Passage for review =>

Science & Technology

Patients Know Best

Project banks on nobody knowing your health better than you do.

A Band-Aid that can detect infection. A dinner plate that records how much food it holds. A teddy bear that not only reminds children when it’s time to take medication at school, but alerts their parents if they skip a dose.

Sound a little bit like The Jetsons?

“That’s what we’re going for,” says Patti Brennan MS’84, PhD’86, national director of Project HealthDesign. “It’s a future where you can’t see the computer, but it’s everywhere for health.”

The $10 million program, funded by the Robert Wood Johnson Foundation, will award grants later this year to five research teams with expertise in fields including medicine, psychology, and computer science. Their proposals offer inventive ways for patients to capture and store health-related information from their daily lives — such as when they skip medications — to help them and their caregivers better manage chronic conditions ranging from diabetes to hypertension to rheumatoid arthritis.

Brennan, a professor in the School of Nursing and chair of the Department of Industrial and Systems Engineering, says the resulting personal health records can serve as much more than a warehouse of data. Collecting daily observations of patient experiences and feelings can serve as a “platform for action” for people to improve their health, she says.

Entries provided =>

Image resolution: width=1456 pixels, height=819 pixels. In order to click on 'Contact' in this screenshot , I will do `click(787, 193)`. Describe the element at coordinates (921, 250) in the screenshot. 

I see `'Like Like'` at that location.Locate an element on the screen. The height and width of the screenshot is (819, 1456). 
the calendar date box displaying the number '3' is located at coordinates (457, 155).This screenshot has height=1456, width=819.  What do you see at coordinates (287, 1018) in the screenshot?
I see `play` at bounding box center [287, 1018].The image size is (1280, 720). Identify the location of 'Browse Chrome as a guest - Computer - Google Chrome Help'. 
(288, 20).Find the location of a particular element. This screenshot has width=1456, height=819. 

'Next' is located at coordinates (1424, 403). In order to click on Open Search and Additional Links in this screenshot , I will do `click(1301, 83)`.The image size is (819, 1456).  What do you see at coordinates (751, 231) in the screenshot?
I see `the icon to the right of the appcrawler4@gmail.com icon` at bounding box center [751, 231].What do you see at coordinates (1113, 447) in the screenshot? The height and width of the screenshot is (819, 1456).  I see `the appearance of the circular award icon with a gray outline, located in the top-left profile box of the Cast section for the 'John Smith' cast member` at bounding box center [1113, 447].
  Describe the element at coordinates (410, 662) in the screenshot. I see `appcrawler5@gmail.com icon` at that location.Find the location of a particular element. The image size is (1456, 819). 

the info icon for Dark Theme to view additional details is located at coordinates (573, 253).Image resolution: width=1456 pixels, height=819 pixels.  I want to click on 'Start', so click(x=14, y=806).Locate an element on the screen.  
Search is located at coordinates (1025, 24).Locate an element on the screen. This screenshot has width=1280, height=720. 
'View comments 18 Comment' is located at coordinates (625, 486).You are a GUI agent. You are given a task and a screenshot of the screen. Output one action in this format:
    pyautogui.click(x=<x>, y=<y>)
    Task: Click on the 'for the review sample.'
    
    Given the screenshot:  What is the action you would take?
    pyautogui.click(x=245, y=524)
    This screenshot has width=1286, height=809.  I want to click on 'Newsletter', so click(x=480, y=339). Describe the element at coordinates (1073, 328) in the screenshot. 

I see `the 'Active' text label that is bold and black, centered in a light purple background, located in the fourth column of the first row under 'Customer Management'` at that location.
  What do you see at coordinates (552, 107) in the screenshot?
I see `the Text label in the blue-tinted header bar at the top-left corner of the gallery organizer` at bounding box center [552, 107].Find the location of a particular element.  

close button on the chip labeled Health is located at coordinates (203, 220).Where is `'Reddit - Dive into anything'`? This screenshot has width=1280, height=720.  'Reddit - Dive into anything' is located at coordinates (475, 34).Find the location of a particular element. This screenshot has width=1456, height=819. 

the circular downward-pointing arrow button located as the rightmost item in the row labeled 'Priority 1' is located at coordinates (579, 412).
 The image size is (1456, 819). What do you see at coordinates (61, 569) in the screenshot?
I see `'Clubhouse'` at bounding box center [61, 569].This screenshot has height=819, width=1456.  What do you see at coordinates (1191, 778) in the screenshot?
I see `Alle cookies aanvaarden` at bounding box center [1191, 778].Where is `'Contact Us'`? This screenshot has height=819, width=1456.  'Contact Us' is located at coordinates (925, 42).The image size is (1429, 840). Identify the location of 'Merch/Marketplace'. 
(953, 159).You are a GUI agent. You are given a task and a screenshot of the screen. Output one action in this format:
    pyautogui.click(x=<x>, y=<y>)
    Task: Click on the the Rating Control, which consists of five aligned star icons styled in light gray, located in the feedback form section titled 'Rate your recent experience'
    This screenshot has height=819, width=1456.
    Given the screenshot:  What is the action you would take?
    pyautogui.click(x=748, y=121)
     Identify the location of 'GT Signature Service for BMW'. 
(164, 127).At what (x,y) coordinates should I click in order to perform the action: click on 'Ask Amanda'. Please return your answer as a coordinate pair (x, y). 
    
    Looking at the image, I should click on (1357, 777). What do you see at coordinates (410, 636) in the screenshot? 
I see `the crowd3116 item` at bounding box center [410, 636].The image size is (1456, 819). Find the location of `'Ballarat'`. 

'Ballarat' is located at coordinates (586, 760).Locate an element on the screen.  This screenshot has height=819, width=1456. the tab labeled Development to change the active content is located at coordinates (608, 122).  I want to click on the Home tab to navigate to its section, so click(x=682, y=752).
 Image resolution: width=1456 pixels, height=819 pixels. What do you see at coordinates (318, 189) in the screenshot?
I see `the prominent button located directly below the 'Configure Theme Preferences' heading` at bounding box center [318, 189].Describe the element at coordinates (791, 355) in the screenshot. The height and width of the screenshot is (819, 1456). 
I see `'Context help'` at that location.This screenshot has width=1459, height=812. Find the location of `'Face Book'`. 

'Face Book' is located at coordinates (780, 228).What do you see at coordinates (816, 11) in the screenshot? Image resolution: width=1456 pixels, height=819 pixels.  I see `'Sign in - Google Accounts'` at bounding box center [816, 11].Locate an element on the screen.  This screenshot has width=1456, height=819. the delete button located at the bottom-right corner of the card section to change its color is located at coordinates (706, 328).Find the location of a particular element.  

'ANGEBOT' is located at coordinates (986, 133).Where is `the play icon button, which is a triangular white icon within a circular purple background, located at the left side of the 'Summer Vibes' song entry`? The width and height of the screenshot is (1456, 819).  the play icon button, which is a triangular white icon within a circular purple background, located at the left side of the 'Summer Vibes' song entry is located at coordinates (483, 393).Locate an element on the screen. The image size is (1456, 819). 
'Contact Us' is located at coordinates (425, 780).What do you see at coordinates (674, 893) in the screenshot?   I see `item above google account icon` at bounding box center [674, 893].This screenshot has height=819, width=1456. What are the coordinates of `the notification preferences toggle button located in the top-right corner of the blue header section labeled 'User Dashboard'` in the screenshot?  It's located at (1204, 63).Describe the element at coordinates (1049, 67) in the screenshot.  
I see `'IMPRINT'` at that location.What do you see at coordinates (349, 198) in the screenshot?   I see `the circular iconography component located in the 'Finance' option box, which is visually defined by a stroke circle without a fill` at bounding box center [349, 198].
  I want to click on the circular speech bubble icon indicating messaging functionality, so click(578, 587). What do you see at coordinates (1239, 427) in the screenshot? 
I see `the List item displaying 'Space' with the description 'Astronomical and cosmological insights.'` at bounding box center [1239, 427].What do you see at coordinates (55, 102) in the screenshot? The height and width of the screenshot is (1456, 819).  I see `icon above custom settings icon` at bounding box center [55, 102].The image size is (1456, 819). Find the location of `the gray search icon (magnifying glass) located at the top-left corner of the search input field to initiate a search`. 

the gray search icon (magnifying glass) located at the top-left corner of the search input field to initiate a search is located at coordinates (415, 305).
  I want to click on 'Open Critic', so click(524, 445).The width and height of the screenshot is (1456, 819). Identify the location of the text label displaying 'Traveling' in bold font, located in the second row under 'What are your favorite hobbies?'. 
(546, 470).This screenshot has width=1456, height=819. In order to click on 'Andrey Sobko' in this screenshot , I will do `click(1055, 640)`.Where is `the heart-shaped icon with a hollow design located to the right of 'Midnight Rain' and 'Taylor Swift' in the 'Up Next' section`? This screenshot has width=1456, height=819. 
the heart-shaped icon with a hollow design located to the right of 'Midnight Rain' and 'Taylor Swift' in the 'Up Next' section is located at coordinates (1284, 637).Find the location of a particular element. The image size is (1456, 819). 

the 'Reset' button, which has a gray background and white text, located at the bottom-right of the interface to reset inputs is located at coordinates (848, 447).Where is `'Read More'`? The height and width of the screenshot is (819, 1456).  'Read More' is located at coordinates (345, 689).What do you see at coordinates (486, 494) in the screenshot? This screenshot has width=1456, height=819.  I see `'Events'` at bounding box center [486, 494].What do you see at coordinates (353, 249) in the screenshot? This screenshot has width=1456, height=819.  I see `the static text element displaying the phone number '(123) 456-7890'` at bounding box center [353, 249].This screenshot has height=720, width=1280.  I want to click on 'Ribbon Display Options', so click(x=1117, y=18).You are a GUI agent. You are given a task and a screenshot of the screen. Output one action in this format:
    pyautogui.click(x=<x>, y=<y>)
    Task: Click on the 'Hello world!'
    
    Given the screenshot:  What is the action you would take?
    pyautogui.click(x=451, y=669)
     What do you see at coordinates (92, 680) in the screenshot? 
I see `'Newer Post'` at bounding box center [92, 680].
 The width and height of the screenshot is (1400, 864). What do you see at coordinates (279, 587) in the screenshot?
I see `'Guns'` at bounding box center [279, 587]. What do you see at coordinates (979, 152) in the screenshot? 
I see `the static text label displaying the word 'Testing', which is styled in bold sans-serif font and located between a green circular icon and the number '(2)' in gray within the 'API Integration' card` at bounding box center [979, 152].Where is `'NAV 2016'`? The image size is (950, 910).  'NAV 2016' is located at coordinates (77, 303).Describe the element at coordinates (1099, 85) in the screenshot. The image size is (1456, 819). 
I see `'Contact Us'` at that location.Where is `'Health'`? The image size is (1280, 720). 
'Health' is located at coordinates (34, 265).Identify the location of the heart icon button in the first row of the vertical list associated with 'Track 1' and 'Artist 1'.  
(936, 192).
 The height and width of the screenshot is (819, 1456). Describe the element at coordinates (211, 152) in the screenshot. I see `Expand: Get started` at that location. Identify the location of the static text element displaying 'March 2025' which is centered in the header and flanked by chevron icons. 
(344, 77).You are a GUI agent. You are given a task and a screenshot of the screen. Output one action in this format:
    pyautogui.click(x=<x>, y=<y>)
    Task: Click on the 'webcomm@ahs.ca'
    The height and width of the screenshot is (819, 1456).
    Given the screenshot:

What this task involves => Using the article on Project HealthDesign, mark each statement yes or no and quote the words that decide it: (a) the program is funded by the Robert Wood Johnson Foundation; (b) grants will go to ten research teams; (c) Brennan chairs the Department of Industrial and Systems Engineering.

Result =>
(a) Yes: "funded by the Robert Wood Johnson Foundation"
(b) No: "will award grants later this year to five research teams"
(c) Yes: "chair of the Department of Industrial and Systems Engineering"